Membrane-potential-dependent accumulation of diS-C3(3) in intact yeast cells in suspension is accompanied by a red shift of the maximum of its fluorescence emission spectrum, lambda max, caused by a readily reversible probe binding to cell constituents. Membrane depolarization by external KCl (with or without valinomycin) or by ionophores causes a fast and reproducible blue shift. As the potential-reporting parameter, the lambda max shift is less affected by probe binding to cuvette walls and possible photobleaching than, for example, fluorescence intensity. The magnitude of the potential-dependent red lambda max shift depends on relative cell-to-probe concentration ratio, a maximum shift (572-->582 nm) being found in very thick suspensions and in cell lysates. The potential therefore has to be assessed at reasonably low cell (< or = 5 x 10(6) cells/ml) and probe (10(-7)M) concentrations at which a clearly defined relationship exists between the lambda max shift and the potential-dependent accumulation of the dye in the cells. The redistribution of the probe between the medium and yeast protoplasts takes about 5 min, but in intact cells it takes 10-30 min because the cell wall acts as a barrier, hampering probe penetration into the cells. The barrier properties of the cell wall correlate with its thickness: cells grown in 0.2% glucose (cell wall thickness 0.175 +/- 0.015 micron, n = 30) are stained much faster and the lambda max is more red-shifted than in cells grown in 2% glucose (cell wall thickness 0.260 +/- 0.043 micron, n = 44). At a suitable cell and probe concentration and under standard conditions, the lambda max shift of diS-C3(3) fluorescence provides reliable information on even fast changes in membrane potential in Saccharomyces cerevisiae.

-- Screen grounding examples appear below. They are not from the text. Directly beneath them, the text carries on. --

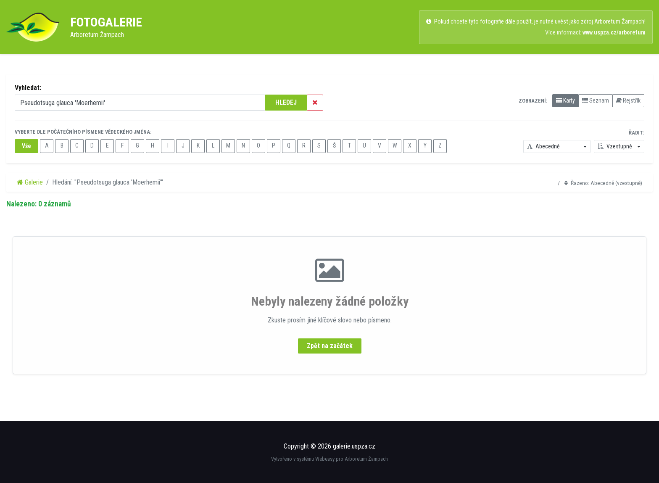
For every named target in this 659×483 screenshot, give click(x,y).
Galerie (30, 182)
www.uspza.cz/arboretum (614, 32)
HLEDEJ (286, 102)
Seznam (595, 100)
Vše (26, 146)
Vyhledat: (28, 88)
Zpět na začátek (330, 346)
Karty (565, 100)
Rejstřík (628, 100)
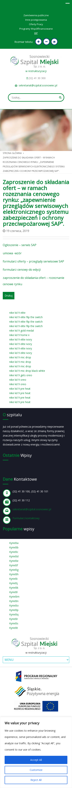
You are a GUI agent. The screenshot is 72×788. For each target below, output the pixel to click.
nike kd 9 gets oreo (20, 375)
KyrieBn (13, 601)
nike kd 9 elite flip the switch (26, 317)
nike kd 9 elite (17, 312)
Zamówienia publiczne (36, 15)
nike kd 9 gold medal (21, 330)
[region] (36, 752)
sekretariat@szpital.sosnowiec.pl (38, 85)
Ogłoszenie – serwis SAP (19, 245)
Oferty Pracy (36, 24)
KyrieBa (13, 543)
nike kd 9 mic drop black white (27, 370)
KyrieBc (13, 552)
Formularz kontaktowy (26, 518)
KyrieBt (13, 628)
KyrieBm (14, 596)
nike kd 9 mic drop (20, 357)
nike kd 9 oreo (17, 379)
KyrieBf (13, 565)
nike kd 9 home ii (19, 335)
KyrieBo (14, 605)
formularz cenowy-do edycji (22, 270)
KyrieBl (13, 592)
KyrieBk (13, 587)
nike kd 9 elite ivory (20, 339)
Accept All (36, 760)
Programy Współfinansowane (36, 28)
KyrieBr (13, 619)
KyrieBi (13, 578)
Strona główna (12, 153)
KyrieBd (13, 556)
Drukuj (9, 295)
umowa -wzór (12, 253)
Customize (36, 770)
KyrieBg (13, 570)
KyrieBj (13, 583)
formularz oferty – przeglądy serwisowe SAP (33, 261)
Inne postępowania (36, 19)
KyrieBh (13, 574)
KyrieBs (13, 623)
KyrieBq (13, 614)
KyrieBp (13, 610)
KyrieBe (13, 561)
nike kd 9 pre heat (19, 388)
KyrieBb (13, 547)
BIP (36, 33)
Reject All (36, 780)
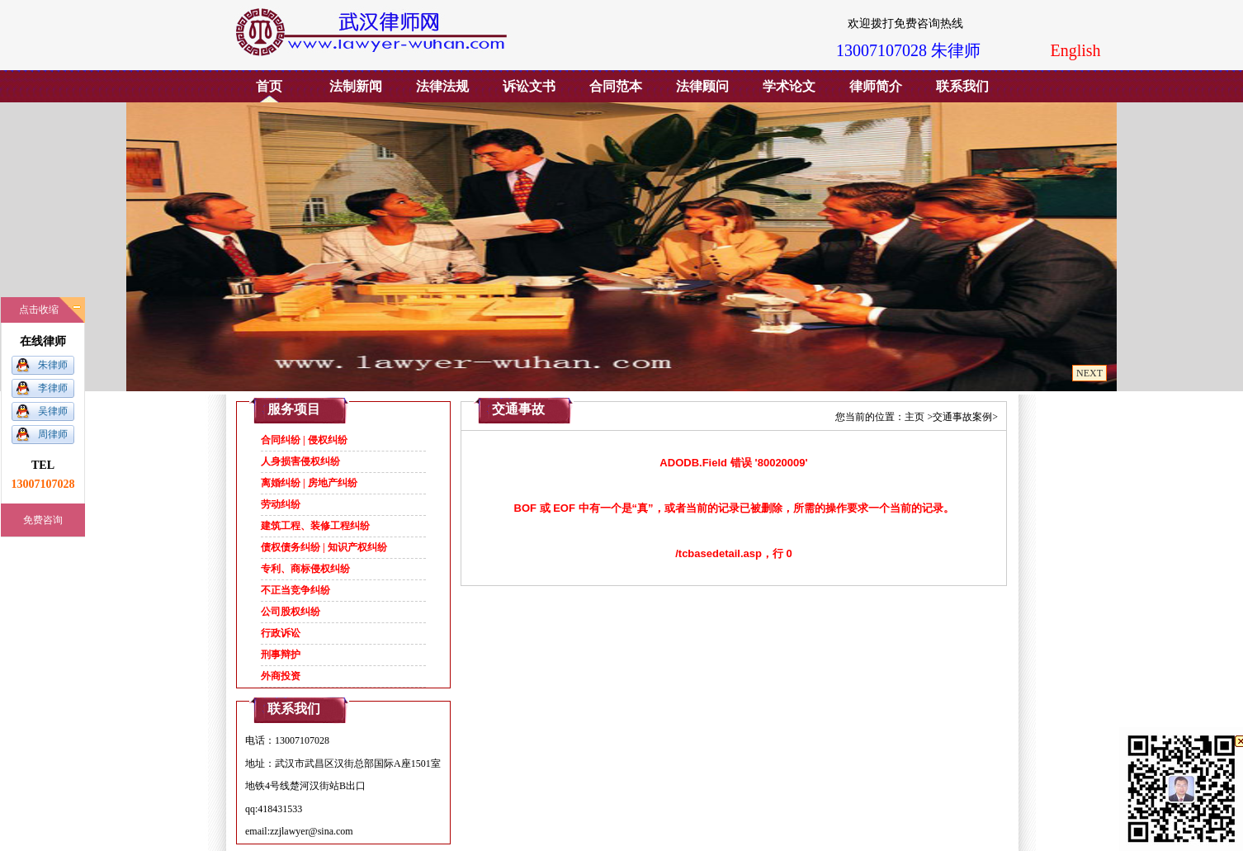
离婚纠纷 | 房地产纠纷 (309, 483)
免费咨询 (43, 520)
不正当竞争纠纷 (295, 590)
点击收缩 (39, 309)
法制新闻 (355, 86)
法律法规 (442, 86)
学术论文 (789, 86)
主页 (914, 417)
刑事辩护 (280, 654)
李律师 (53, 388)
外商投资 (280, 676)
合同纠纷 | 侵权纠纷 (304, 440)
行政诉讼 (280, 633)
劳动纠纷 (280, 504)
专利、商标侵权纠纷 (305, 568)
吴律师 (53, 411)
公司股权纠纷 (290, 611)
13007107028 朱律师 (908, 50)
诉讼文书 (529, 86)
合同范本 (615, 86)
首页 (269, 86)
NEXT (1089, 373)
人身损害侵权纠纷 (300, 461)
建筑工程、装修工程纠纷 (315, 526)
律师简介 (875, 86)
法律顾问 (702, 86)
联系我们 (962, 86)
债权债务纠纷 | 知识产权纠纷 (324, 547)
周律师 (53, 434)
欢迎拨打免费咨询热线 (899, 23)
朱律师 (53, 365)
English (1075, 50)
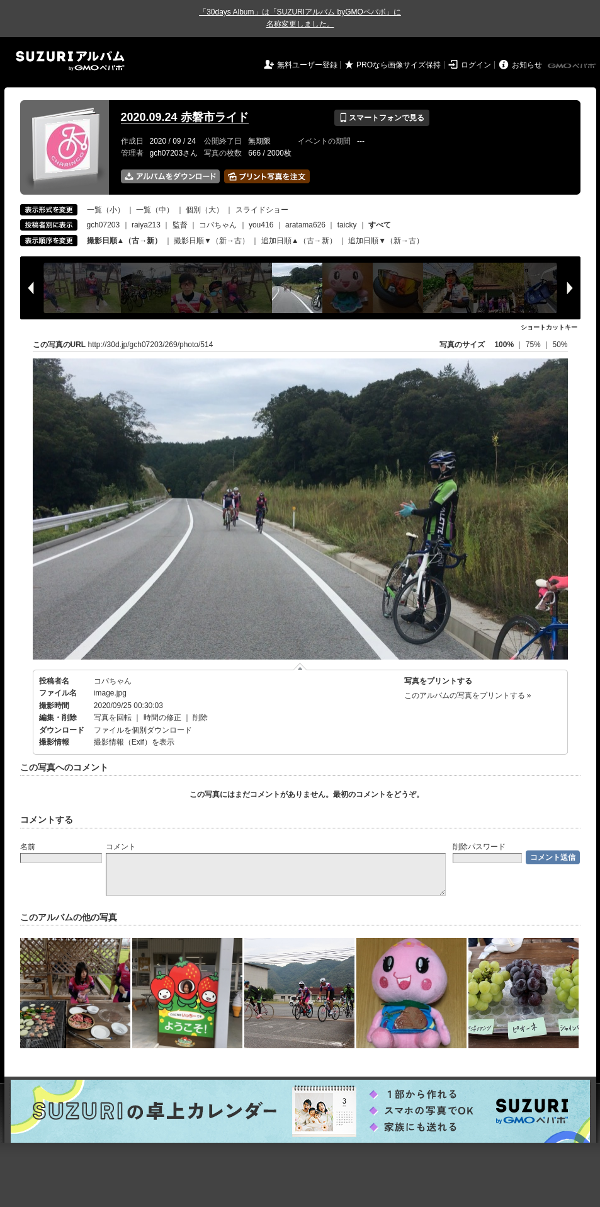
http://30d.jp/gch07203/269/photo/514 (150, 344)
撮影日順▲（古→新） (124, 240)
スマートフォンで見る (381, 118)
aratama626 (305, 224)
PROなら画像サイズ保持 (398, 64)
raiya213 (146, 224)
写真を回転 (113, 717)
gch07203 (103, 224)
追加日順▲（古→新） (299, 240)
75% (534, 344)
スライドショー (261, 209)
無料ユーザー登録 (307, 64)
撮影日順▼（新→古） (211, 240)
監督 (180, 224)
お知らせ (527, 64)
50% (559, 344)
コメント (121, 846)
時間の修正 (162, 717)
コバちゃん (218, 224)
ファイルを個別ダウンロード (143, 730)
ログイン (476, 64)
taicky (347, 224)
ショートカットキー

悬浮状态下完整酵母细胞中,二硫代-C3(3) 依赖膜电位的积累伴随着其荧光发射光谱最大值(λmax)的红移,这是由于探针与细胞成分的可逆结合所致。外部氯化钾(有或没有缬氨霉素)或离子载体引起的膜去极化会导致快速且可重复的蓝移。作为电位报告参数,与例如荧光强度相比,λmax 位移受探针与比色皿壁结合以及可能的光漂白影响较小。电位依赖性红移 λmax 的大小取决于细胞与探针的相对浓度比,在非常浓的悬浮液和细胞裂解物中发现最大位移(572→582 nm)。因此,必须在合理低的细胞(≤5×10⁶ 个细胞/毫升)和探针(10⁻⁷M)浓度下评估电位,此时 λmax 位移与染料在细胞中的电位依赖性积累之间存在明确的关系。探针在培养基和酵母原生质体之间的重新分布约需5分钟,但在完整细胞中则需10 - 30分钟,因为细胞壁起到屏障作用,阻碍探针进入细胞。细胞壁的屏障特性与其厚度相关:在0.2%葡萄糖中生长的细胞(细胞壁厚度0.175±0.015微米,n = 3)比在2%葡萄糖中生长的细胞(细胞壁厚度0.260±0.043微米,n = 44)染色快得多,且λmax红移更大。在合适的细胞和探针浓度以及标准条件下,二硫代-C3(3) 荧光的λmax 位移为酿酒酵母膜电位的快速变化提供了可靠信息。